Other issues: the amended record of employment

[42] Setting aside the issue of the Claimant’s delay in seeking a reconsideration, the Claimant argues that she is entitled to Employment Insurance benefits because she was no longer working due to a shortage of work. She relies on the amended Record of Employment.

[43] Initially the Claimant’s employer stated that it had placed the Claimant on a leave of absence.Footnote 16 In the amended Record of Employment, the employer stated that there was a shortage of work, or that the end of the contract or season had been reached.Footnote 17

[44] I am not making any determination as to the circumstances that led to the Claimant’s separation from her employment, but a record of employment is not determinative of a claimant’s entitlement to benefits. The Commission would have to examine all of the facts.

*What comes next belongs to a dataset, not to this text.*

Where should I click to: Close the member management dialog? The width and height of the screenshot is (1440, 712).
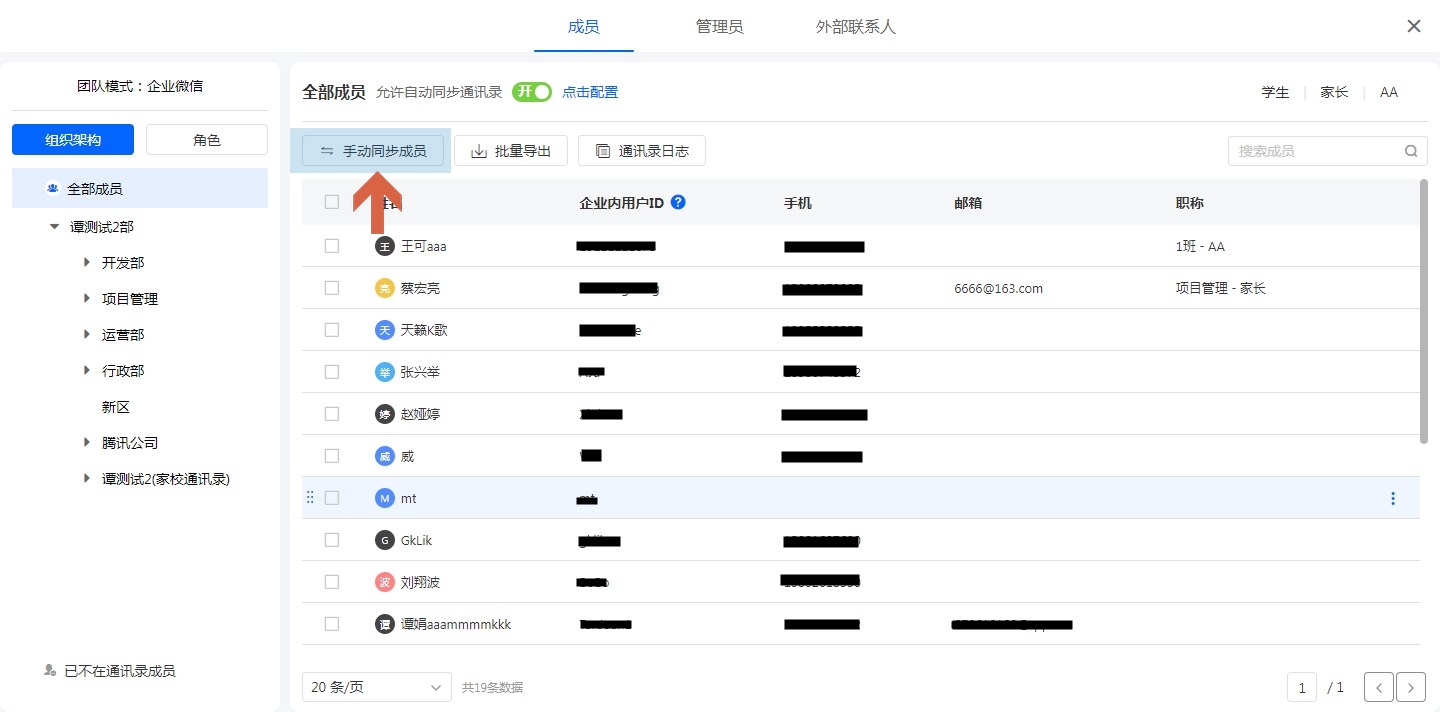[1414, 27]
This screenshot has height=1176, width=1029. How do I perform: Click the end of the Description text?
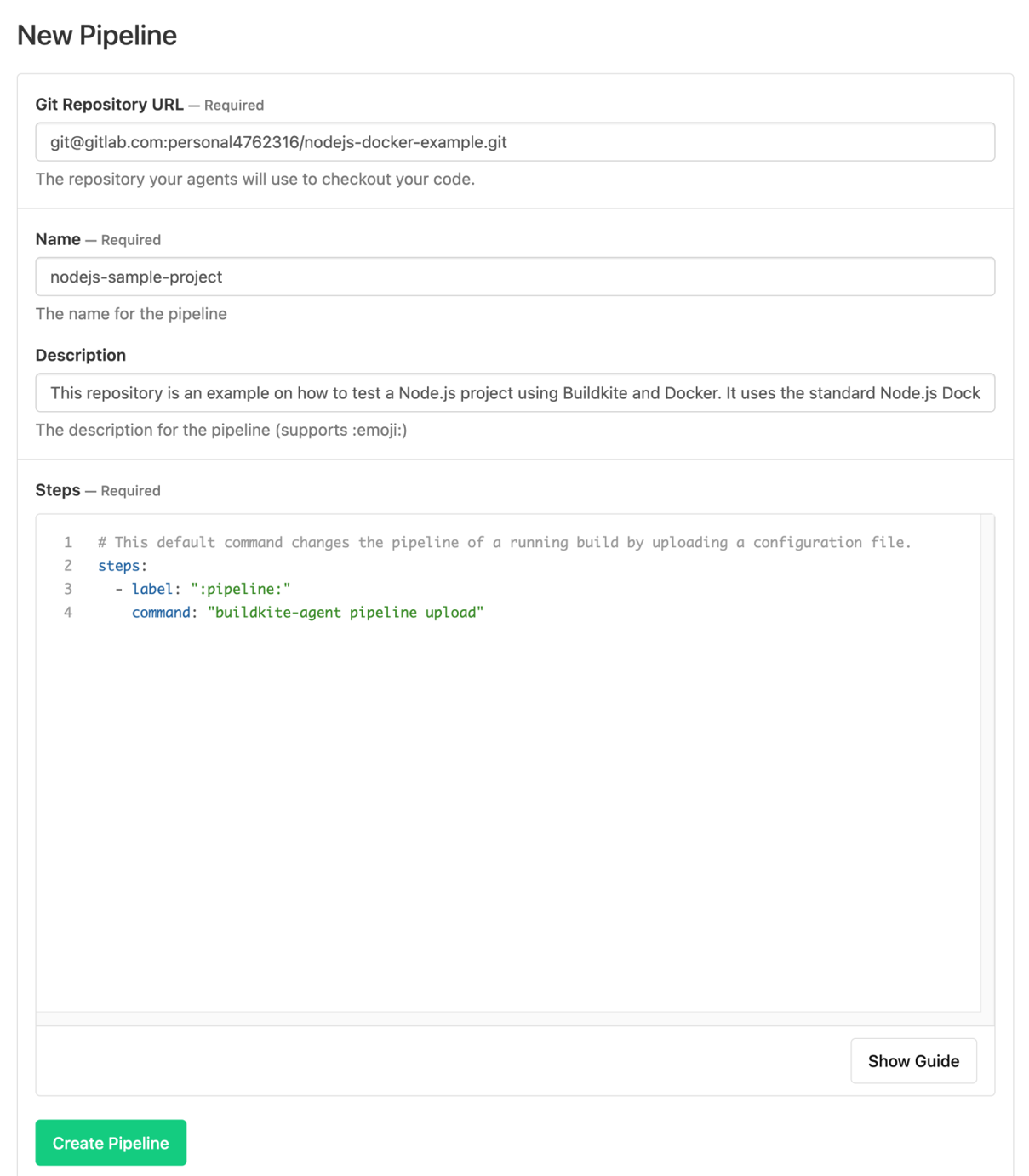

This would include contacting a claimant’s employer.

[45] In her initial discussions with the Commission, the Claimant suggested that her employer was no longer working because she had not complied with her employer’s mandatory vaccination policy.Footnote 18 In her Request for Reconsideration filed on September 2, 2022, the Claimant stated that her employment contract ended due to a shortage of work.Footnote 19 When the Claimant spoke with the Commission again on September 29, 2022, she referred to the amended Record of Employment. She noted that there had been a shortage of work. She also reportedly stated that the termination of her contract was employer initiated due to non-compliance with her employer’s vaccination policy.Footnote 20

[46] The Commission would have to consider all of these factors, along with any other relevant facts. So, even if the Claimant had not been late and had been able to get an extension to request a reconsideration, the Commission would have had to investigate further. It would have had to confirm what led to the Claimant’s separation from her employment.

[47] I raise this issue to let the parties know that the issues are not as straightforward as they may seem.

Conclusion

[48] I am not satisfied that the appeal has a reasonable chance of success. As a result, permission to appeal is refused. This means that the appeal will not be going ahead.